There's a lot of running about, repetitive dialogue slotted in to make up the running time, and flashbacks to ancient peoples who seem to be conducting their rituals - in North America - in a subterranean space with walls constructed from bricks and cement mortar. There are also some exceptionally silly demons whose raison d'ĂȘtre seems to have been lifted wholesale from Game Of Thrones (though to be fair, other stories used it beforehand). They're so out of place that they look as if they were designed for a completely different film. Along with a fondness for hand to hand combat, they have some form of psychic power that causes our hero to suffer from hallucinations, though quite what they're trying to achieve by presenting him with the particular visions that they do remains obscure throughout.

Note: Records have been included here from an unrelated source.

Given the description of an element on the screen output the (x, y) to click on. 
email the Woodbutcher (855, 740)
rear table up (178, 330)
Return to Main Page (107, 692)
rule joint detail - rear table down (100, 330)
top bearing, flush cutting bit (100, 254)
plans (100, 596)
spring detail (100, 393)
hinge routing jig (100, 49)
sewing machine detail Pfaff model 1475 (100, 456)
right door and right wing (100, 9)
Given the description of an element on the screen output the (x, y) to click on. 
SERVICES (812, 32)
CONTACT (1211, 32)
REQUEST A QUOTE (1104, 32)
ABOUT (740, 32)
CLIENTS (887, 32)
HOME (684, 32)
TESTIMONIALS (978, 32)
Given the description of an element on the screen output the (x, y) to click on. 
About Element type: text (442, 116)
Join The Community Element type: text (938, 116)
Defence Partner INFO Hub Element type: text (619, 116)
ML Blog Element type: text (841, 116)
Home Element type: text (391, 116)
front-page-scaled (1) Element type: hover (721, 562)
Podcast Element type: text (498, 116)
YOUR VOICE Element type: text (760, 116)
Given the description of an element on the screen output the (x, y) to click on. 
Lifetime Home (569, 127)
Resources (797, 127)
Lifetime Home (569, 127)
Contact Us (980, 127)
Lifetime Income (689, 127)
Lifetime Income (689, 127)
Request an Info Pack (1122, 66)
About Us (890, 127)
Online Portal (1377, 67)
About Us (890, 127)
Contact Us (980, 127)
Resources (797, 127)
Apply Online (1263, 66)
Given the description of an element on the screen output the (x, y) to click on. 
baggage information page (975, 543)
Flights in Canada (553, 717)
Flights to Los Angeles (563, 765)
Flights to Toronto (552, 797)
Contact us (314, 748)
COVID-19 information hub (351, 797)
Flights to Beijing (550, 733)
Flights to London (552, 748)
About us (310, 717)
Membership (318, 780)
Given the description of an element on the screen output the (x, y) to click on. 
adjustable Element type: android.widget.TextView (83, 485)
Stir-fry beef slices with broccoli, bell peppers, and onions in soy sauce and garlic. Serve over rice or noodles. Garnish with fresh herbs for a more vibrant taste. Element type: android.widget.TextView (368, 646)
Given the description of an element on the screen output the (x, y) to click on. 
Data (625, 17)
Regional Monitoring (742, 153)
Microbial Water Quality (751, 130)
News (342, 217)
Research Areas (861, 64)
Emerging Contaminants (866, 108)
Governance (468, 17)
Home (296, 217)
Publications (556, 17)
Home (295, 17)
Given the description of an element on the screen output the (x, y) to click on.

With an ending that smacks of primary school first attempts at fiction, this has to go down as one of the year's silliest horror films. It's oddly endearing, however, perhaps due to the earnestness with which it's delivered. Shatner is hilarious and despite the obvious padding in places it's fairly well paced, making it easy to keep watching. It has an inoffensive quality that will make it a passable default option when nobody can agree on what to watch at the cinema or when everything else on television is actively obnoxious. You are, however, likely to enjoy it most if you're not fully awake.